Available from this page, has a training set of 60,000 examples, and a test set of 10,000 examples. It is a subset of a larger set available from NIST. The digits have been size-normalized and centered in a fixed-size image.see http://yann.lecun.com/exdb/mnist/. It is a good database for people who want to try learning techniques and pattern recognition methods on real-world data while spending minimal efforts on preprocessing and formatting.
With some classification methods (particuarly template-based methods, such as SVM and K-nearest neighbors), the error rate improves when the digits are centered by bounding box rather than center of mass. If you do this kind of pre-processing, you should report it in your publications.
Four files are available on this site:
train-images-idx3-ubyte.gz: training set images (9912422 bytes)
train-labels-idx1-ubyte.gz: training set labels (28881 bytes)
t10k-images-idx3-ubyte.gz: test set images (1648877 bytes)
t10k-labels-idx1-ubyte.gz: test set labels (4542 bytes)
You need to download all 4 files, unzip them and saved in your local directory.
train-images.idx3-ubyte: training set images
train-labels.idx1-ubyte: training set labels
t10k-images.idx3-ubyte: test set images
t10k-labels.idx1-ubyte: test set labels
The data is stored in a very simple file format designed for storing vectors and multidimensional matrices.
TRAINING SET LABEL FILE (train-labels-idx1-ubyte):
[offset] [type] [value] [description]
0000 32 bit integer 0x00000801(2049) magic number (Most Significant Bit, MSB first)
0004 32 bit integer 60000 number of items
0008 unsigned byte ?? label
0009 unsigned byte ?? label
……..
xxxx unsigned byte ?? label
The labels values are 0 to 9.
TRAINING SET IMAGE FILE (train-images-idx3-ubyte):
[offset] [type] [value] [description]
0000 32 bit integer 0x00000803(2051) magic number
0004 32 bit integer 60000 number of images
0008 32 bit integer 28 number of rows
0012 32 bit integer 28 number of columns
0016 unsigned byte ?? pixel
0017 unsigned byte ?? pixel
……..
xxxx unsigned byte ?? pixel
Pixels are organized row-wise. Pixel values are 0 to 255. 0 means background (white), 255 means foreground (black).

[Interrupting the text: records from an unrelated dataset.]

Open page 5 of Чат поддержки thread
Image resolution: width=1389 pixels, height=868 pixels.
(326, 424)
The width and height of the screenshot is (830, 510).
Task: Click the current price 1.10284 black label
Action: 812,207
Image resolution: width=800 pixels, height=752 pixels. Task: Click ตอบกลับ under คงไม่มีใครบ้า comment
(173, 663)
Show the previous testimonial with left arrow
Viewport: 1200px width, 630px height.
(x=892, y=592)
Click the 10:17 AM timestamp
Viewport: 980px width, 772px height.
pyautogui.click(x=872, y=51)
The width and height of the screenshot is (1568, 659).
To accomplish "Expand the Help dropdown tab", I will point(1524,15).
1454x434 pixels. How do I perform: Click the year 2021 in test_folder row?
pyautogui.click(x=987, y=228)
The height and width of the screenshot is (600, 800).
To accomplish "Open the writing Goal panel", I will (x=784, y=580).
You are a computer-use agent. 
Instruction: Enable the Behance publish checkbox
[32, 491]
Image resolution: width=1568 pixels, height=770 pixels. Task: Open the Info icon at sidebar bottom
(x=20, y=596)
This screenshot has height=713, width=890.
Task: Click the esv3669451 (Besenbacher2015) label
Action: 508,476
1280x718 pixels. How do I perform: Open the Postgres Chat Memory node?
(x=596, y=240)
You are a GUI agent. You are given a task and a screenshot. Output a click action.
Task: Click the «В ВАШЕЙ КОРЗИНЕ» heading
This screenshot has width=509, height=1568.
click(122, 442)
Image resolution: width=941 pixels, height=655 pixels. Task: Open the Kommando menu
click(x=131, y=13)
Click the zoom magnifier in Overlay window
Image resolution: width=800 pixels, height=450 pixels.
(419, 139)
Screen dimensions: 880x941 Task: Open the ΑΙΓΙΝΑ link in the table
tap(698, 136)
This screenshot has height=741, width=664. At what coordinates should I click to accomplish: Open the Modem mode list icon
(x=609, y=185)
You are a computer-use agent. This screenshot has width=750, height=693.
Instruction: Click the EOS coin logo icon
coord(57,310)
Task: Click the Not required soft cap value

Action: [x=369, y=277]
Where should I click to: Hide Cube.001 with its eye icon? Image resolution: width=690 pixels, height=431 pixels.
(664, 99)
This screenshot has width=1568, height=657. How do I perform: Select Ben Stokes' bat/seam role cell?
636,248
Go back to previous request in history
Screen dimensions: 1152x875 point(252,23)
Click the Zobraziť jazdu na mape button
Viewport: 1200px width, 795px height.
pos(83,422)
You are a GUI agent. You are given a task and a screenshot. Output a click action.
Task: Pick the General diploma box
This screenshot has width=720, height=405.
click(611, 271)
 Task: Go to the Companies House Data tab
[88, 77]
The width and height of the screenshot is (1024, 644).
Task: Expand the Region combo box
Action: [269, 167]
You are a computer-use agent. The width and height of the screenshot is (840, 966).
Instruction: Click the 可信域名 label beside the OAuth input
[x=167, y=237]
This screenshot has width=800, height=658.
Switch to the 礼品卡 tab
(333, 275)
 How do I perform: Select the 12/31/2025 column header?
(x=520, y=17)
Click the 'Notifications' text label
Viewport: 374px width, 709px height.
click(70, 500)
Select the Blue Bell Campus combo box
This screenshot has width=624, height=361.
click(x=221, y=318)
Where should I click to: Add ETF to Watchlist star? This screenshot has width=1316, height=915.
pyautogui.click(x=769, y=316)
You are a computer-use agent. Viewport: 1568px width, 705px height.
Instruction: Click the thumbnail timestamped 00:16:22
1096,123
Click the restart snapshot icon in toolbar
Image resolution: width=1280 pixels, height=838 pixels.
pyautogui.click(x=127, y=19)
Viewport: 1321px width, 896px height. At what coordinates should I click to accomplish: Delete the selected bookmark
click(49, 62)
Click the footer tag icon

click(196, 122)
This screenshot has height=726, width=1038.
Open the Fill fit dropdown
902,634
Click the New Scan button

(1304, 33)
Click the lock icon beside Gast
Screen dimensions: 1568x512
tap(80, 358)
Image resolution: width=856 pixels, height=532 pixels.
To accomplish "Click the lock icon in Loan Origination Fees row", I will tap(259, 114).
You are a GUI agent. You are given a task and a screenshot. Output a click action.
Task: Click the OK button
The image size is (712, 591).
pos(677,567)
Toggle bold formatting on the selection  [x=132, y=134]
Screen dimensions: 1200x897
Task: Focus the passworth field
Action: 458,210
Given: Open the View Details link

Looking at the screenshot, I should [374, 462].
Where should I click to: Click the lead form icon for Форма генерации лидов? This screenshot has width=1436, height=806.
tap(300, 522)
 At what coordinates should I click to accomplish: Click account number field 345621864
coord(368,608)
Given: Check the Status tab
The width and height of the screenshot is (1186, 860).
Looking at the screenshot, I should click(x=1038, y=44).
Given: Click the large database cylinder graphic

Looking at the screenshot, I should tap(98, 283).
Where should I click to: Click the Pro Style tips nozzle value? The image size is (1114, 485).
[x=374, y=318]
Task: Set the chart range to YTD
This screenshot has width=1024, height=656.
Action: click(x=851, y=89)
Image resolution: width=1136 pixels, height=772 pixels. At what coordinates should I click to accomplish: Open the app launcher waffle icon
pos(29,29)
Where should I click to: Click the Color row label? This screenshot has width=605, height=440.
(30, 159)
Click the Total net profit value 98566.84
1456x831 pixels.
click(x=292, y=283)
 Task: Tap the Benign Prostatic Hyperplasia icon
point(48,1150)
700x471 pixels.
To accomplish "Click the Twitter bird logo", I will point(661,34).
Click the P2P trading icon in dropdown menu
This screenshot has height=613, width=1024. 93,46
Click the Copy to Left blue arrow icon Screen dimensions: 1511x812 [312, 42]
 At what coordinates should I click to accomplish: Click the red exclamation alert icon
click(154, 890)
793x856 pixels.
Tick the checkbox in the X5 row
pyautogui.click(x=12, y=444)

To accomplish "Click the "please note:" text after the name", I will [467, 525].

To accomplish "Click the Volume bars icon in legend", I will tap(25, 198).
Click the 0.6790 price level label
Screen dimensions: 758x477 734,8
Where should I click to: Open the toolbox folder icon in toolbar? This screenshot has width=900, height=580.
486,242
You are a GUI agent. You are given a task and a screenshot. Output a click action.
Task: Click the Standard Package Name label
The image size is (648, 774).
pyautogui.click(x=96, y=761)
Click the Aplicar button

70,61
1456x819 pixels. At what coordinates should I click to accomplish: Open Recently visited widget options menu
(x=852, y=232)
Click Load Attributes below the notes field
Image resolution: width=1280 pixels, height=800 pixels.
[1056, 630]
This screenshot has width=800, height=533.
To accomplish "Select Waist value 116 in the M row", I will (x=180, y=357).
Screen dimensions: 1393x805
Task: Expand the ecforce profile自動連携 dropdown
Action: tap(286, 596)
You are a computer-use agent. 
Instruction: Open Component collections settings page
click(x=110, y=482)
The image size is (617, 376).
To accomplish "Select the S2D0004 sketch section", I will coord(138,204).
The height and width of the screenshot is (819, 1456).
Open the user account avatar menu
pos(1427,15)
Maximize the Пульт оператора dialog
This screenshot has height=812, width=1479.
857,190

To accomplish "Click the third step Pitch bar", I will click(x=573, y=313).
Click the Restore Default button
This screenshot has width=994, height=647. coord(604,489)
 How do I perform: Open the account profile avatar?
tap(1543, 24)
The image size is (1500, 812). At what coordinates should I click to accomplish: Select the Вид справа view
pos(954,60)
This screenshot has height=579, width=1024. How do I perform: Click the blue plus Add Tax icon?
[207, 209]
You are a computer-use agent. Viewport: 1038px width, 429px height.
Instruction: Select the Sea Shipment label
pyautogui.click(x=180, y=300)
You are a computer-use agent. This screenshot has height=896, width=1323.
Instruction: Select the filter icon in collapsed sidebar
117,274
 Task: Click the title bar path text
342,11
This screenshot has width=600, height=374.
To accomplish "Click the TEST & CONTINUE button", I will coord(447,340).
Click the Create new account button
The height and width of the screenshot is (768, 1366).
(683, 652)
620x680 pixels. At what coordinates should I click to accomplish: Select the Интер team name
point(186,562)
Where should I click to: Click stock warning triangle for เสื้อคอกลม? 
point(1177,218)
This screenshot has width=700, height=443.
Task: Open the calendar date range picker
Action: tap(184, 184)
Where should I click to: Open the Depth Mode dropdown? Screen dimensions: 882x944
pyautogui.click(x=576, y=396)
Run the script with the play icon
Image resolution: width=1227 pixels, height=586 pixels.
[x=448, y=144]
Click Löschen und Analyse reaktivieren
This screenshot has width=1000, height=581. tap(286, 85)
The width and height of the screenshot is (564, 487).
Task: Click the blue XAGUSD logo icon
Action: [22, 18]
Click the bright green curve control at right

f = file("C:/Python36/my_project/project_0/MNIST_data/train-images.idx3-ubyte", "rb")
# Read Magic Number(A constant numerical or text value used to identify a file format)
readBin(f, integer(), n=1, endian="big")
## [1] 2051
# Read Number of Images
readBin(f, integer(), n=1, endian="big")
## [1] 60000
# Read Number of Rows
readBin(f, integer(), n=1, endian="big")
## [1] 28
# Read Number of Columns
readBin(f, integer(), n=1, endian="big")
## [1] 28
# Read pixels of every image, each image has nrow x ncol pixels
# Store them in a matrix form for easy visulization
m = (matrix(readBin(f,integer(), size=1, n=28*28, endian="big"),28,28))
image(m)
# Let's flip the image (Sinec we know the first letter is a "5")
df = as.data.frame(m)
df1 = df[,c(28:1)]
m=as.matrix(df1)
image(m)
# Do the same for first 25 images
par(mfrow=c(5,5))
par(mar=c(0.1,0.1,0.1,0.1))
for(i in 1:25){m = matrix(readBin(f,integer(), size=1, n=28*28, endian="big"),28,28);image(m[,28:1])}
f = file("C:/Python36/my_project/project_0/MNIST_data/train-labels.idx1-ubyte", "rb")
# Read Magic Number
readBin(f, integer(), n=1, endian="big")
## [1] 2049
# Read Number of Labels
n = readBin(f,'integer',n=1,size=4,endian='big')
# Read All the Labels
y = readBin(f,'integer',n=n,size=1,signed=F)
close(f)
# See if the first letter is "5"
y[1]
## [1] 5
# Display first 25 labels
mlabel=t(matrix(y[2:26],5,5))
mlabel
## [,1] [,2] [,3] [,4] [,5]
## [1,] 0 4 1 9 2
## [2,] 1 3 1 4 3
## [3,] 5 3 6 1 7
## [4,] 2 8 6 9 4
## [5,] 0 9 1 1 2
load_image_file <- function(filename) {
ret = list()
f = file(filename,'rb')
readBin(f,'integer',n=1,size=4,endian='big')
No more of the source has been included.